À en croire en effet les statistiques officielles, les projets auraient"permis la création ou le maintien de 58 810 emplois". Une telle évaluation vient de Business France, cet organisme d'État, au sigle particulièrement flatteur pour notre langue, créé en 2015 par la fusion d'Ubifrance et de l’Agence française pour les investissements internationaux.
Le chiffrage ne distingue hélas même pas entre les emplois créés et ceux qui, nonobstant le rachat par un groupe dont le siège social et l'encadrement dirigeant se situeront désormais hors de France, ont été "maintenus". Combien de brevets, de technologies, de savoir-faire, de marques partiront sans retour ?

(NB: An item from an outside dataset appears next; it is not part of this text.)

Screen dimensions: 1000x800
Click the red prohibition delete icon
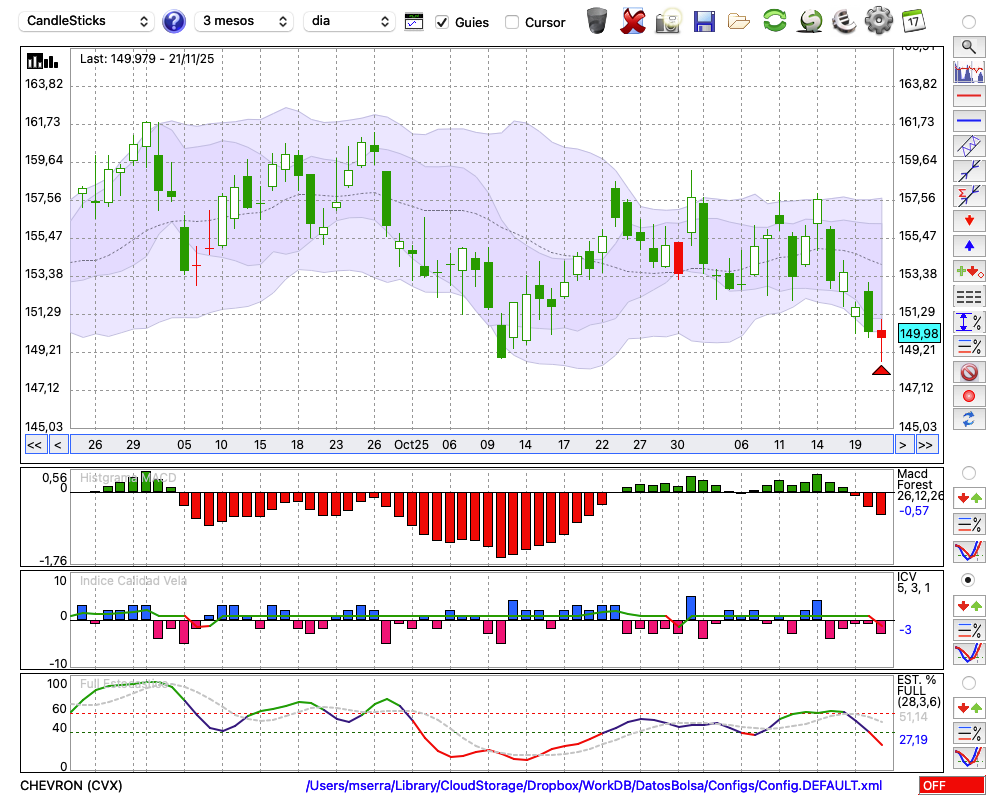(968, 372)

La propagande gouvernementale s'empare avec délices de cette apparence de succès. On peut donc lire un peu plus loin, citons le journal :
"L'an dernier, ce sont 1 725 projets qui ont été recensés sur le territoire, selon le bilan annuel de Business France, l'agence publique en charge de l'attractivité. Cela représente une augmentation de 7 % par rapport à l'année précédente. L'année 2021 avait d'ailleurs déjà été très bonne (après une période compliquée sous l'effet de la crise sanitaire en 2020), permettant aux investissements internationaux de revenir au-delà de leur niveau d'avant-crise."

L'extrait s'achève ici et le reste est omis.